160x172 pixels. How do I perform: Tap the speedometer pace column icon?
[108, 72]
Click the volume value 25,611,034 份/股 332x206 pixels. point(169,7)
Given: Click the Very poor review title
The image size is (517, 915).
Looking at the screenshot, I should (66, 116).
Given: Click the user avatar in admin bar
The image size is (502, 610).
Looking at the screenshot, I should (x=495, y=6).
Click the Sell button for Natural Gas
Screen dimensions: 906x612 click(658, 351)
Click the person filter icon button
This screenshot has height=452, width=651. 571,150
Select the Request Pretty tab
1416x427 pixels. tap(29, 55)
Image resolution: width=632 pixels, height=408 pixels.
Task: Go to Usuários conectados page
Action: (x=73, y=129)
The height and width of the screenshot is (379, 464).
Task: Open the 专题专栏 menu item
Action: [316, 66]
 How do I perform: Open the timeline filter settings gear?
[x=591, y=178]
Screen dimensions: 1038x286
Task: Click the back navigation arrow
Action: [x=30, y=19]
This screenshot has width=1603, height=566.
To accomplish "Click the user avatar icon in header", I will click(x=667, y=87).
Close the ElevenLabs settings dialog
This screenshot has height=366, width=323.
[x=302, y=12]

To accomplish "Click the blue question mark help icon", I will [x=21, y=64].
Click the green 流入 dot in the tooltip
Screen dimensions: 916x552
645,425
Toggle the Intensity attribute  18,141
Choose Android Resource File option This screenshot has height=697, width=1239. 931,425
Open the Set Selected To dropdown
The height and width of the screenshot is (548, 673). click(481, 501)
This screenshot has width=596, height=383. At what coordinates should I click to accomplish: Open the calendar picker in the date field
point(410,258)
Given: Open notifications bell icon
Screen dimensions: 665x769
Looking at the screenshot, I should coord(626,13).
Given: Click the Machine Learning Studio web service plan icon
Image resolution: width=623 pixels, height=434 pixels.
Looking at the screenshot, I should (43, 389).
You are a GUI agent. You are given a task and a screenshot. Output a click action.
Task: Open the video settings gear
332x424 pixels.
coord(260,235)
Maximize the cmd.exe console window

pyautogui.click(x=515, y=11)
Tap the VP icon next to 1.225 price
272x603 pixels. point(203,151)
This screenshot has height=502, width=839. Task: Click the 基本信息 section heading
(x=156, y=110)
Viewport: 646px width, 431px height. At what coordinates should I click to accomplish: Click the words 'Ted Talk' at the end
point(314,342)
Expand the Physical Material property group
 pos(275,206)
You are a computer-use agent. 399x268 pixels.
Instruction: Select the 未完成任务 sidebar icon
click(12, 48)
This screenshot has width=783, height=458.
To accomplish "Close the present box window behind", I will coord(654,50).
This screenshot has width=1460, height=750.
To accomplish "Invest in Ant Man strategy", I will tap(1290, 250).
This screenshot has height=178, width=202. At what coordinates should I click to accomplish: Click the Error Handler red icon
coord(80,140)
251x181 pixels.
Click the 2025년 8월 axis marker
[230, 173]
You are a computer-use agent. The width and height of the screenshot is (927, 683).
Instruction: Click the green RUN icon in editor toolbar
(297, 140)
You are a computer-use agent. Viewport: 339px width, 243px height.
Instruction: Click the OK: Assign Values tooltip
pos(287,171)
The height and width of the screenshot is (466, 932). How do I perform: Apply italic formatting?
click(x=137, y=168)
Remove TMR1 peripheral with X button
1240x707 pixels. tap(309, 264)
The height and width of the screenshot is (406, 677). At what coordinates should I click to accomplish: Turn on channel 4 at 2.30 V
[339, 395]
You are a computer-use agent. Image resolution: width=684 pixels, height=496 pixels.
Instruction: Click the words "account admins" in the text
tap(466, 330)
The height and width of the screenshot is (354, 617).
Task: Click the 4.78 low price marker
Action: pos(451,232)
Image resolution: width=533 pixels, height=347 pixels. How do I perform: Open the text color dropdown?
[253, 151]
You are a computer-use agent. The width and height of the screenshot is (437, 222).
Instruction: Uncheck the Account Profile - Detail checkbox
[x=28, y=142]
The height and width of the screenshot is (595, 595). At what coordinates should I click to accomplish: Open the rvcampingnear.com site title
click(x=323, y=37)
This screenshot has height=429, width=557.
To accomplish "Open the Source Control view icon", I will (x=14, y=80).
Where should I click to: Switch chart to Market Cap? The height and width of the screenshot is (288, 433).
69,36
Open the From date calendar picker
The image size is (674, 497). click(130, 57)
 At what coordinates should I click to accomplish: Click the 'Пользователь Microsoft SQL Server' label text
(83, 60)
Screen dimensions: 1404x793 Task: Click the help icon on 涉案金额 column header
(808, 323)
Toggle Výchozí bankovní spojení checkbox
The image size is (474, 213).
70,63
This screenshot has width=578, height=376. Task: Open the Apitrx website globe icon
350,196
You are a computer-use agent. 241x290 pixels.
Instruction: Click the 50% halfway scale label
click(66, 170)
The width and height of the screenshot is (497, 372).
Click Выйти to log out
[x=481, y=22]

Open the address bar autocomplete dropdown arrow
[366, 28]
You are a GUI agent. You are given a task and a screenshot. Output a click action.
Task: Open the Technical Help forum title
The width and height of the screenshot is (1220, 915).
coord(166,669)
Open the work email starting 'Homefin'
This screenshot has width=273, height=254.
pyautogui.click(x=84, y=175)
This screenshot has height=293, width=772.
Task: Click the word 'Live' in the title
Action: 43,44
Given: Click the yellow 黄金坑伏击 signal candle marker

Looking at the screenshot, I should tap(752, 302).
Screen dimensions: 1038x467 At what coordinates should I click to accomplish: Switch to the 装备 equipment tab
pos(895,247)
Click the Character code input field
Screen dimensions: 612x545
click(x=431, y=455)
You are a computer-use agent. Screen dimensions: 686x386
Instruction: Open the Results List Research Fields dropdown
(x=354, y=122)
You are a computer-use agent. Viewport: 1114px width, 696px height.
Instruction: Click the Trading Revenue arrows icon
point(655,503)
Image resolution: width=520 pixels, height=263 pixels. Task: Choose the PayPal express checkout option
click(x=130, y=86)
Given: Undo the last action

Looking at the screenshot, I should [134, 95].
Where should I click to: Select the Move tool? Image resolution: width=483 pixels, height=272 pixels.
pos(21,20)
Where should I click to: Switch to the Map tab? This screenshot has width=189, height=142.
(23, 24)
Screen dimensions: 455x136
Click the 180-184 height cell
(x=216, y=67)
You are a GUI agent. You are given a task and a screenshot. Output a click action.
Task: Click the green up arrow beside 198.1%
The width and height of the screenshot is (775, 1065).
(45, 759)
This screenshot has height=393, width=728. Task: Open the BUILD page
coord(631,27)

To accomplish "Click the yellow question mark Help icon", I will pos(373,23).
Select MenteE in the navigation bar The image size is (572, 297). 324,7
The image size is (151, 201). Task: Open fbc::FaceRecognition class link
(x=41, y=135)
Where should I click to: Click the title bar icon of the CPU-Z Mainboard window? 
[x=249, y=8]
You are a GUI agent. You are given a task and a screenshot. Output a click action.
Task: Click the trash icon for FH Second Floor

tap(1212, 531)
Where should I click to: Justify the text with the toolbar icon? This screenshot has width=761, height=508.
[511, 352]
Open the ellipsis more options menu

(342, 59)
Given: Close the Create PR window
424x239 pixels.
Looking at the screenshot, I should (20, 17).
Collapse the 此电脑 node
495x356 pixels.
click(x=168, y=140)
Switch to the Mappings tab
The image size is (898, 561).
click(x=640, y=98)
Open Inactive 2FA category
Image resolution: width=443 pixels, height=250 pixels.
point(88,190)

######

Your answer should be a single number: the count of lines in the listing that hold "computer".

8